About 2,200 people gathered to hear about use cases, technology and business models for AI/machine learning (ML). It was a diverse group at least in terms of levels of understanding of AI and machine learning, if not in terms of gender. I attend a lot of technology conferences and most are majority-male, this one must’ve been 80% male. About 20% of attendees came from outside the US. But those that were there were eager to engage, learn and discuss. 

And what’s driving that interest is, of course, the huge potential new revenue and new costs saving there are to be made. Heath Terry, an MD at Goldman Sachs had some startling numbers to hand, such as annual cost savings in healthcare of $54bn by 2025, or the same number in retail coupled with a $41bn increase in revenue by 2025. And the energy market would enjoy cumulative cost savings in the seven years to 2025 of $140bn. Terry also said he’d never seen a market getting this sort of level of investment that has not spawned new, large companies.

The startup lightning round on the evening of day one – judged by an all-female VC panel of three, incidentally – had some interesting pitches from Avata IntelligenceBI Brainz,,,, Synaptik and ZyloTech with software aimed at solving issues such as customer analytics and assistants, process automation, and something called AI-as-a-service, among other things.

One small criticism would be that panellists need to think about the conference as a whole and the likelihood that the audience has already heard multiple – and sometimes conflicting – definitions of what AI, ML and deep learning (DL) are so we don’t need another discussion about definitions when we could be discussing use cases, for instance.

Veritone CEO Chad Steelberg had an intriguing proposition that we’ll cover soon in our research at 451 – and a right to claim to be the first publicly-traded pure-play machine learning software company in the US markets.

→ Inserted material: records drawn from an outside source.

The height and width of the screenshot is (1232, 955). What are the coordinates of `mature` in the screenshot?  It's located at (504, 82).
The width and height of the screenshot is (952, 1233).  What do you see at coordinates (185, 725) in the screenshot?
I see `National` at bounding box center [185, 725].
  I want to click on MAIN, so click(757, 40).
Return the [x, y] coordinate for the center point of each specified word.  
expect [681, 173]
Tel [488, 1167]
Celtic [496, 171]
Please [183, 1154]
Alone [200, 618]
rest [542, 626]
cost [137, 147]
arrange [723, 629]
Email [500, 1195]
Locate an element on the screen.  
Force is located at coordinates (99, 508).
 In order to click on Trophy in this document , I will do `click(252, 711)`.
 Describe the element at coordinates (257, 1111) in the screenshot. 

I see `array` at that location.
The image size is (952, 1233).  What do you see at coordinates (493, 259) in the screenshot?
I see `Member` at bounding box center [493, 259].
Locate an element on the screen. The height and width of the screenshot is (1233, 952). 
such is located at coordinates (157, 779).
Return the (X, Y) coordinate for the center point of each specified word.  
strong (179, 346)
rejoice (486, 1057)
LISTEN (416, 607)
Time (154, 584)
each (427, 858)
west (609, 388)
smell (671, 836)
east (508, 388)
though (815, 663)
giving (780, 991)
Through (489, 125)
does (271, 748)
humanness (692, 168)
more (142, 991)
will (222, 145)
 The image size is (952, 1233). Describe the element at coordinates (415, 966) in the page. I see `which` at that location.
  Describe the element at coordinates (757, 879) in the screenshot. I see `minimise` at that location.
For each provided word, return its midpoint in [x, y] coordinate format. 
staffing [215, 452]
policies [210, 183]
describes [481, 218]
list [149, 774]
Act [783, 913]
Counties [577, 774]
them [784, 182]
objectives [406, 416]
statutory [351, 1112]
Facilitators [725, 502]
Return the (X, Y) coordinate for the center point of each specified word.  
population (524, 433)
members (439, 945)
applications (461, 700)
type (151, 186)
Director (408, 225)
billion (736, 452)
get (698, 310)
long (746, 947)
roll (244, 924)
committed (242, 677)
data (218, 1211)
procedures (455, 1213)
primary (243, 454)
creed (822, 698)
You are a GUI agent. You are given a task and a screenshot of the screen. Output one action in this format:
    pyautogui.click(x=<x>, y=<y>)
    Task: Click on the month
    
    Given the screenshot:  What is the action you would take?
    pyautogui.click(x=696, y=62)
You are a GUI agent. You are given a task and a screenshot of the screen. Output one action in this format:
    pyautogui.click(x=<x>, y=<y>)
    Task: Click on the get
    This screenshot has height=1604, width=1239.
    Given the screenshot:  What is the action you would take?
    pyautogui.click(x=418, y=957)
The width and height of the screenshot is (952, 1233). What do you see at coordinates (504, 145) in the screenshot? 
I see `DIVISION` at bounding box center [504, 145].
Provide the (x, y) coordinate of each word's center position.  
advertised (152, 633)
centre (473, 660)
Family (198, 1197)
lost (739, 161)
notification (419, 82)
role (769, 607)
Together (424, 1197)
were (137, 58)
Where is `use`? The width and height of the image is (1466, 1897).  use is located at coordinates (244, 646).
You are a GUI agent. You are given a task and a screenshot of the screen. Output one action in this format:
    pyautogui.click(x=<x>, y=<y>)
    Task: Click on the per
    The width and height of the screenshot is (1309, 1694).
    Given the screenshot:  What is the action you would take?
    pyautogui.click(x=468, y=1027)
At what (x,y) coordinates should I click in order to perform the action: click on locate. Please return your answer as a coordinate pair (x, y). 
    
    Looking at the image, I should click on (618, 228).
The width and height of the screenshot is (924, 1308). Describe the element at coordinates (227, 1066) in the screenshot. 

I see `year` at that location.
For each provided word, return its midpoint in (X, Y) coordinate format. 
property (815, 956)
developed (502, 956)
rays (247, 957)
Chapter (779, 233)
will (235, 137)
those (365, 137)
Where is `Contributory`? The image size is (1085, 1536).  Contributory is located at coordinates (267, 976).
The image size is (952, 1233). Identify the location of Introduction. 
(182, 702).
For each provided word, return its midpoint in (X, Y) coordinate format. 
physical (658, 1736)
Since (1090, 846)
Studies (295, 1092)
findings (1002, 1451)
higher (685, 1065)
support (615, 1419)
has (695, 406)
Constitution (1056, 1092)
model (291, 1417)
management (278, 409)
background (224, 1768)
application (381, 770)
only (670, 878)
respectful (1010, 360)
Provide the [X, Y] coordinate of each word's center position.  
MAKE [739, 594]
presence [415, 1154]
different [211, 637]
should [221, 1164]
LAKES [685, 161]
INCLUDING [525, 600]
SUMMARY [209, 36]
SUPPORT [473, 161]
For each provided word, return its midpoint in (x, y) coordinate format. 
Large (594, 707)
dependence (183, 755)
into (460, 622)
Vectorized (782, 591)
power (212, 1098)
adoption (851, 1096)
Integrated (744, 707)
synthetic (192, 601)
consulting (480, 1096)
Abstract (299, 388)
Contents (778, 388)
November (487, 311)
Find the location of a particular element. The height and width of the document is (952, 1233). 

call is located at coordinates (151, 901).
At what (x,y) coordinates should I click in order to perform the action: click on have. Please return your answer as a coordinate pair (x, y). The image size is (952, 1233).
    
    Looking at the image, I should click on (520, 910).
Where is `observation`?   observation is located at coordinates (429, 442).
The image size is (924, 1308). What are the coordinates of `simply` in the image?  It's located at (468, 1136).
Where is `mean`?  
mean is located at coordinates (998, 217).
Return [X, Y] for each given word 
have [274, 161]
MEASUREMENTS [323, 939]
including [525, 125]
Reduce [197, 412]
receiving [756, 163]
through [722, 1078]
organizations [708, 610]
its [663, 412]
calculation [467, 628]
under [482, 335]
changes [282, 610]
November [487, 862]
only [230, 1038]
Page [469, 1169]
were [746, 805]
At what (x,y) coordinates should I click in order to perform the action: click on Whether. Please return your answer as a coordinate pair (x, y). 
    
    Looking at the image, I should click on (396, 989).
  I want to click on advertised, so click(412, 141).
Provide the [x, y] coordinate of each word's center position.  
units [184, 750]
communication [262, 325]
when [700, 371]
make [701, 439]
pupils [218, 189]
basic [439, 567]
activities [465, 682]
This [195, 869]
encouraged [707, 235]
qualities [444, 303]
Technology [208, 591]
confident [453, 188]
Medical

I had the honour of closing out the conference with chair Eliot Weinman and chief scientist of Narrative Science Kris Hammond on the daunting subject of the Future of AI. I had to quickly gather some thoughts together so I chose brief comments focused on:

  • More data acquisition & consolidation by large vendors (think how Oracle Data Cloud was formed, or IBM-Weather Company or Microsoft-LinkedIn) as data is the feedstock of machine learning and large application vendors infusing their stacks with machine learning will want more of it
  • More focus on how human brains actually work – neuroscience and computer science folks trying to figure out if neural nets do actually work in a similar way to the brain. Nobody seems to know right now
  • More specialist AI chips – Apple, Facebook, Google, Graphcore, Intel, Microsoft, Nvidia, Qualcomm…..some are making them, some are merely designing them for others to make, but all are focused on increasing the performance by baking functions into the chips, especially for the increased requirements of deep learning
  • Government involvement will increase – both in a regulatory sense and promoting national interests sense
  • Unsupervised machine learning – because there are only so many labeled datasets around to train models. I explored this further in a recent 451 report you can read here.

Earlier in the day I had three excellent speakers on my panel about driving innovation in the enterprise: Martin Mrugal, Chief Innovation Officer of North America, SAP; Casimir Wierzynski, Senior Director, Office of the CTO, in the Artificial Intelligence Product Group, Intel and Scot Whigham, Director Global IT Service Support, InterContinental Hotels Group (IHG). Given we were on day three and a lot of panels about various aspects of AI/ML had preceded us, I wanted to focus as much on innovation as on machine learning. So we were 15 minutes into our allotted 45 before we steered the conversation back to the main topic of the conference but we got good feedback from the audience on what was said about how SAP and Intel foster innovation at large tech vendors and how it’s done at IHG.

AI World next year is expanding to the Boston Seaport Hotel & World Trade Center in Boston December 3-5. Mark your calendar.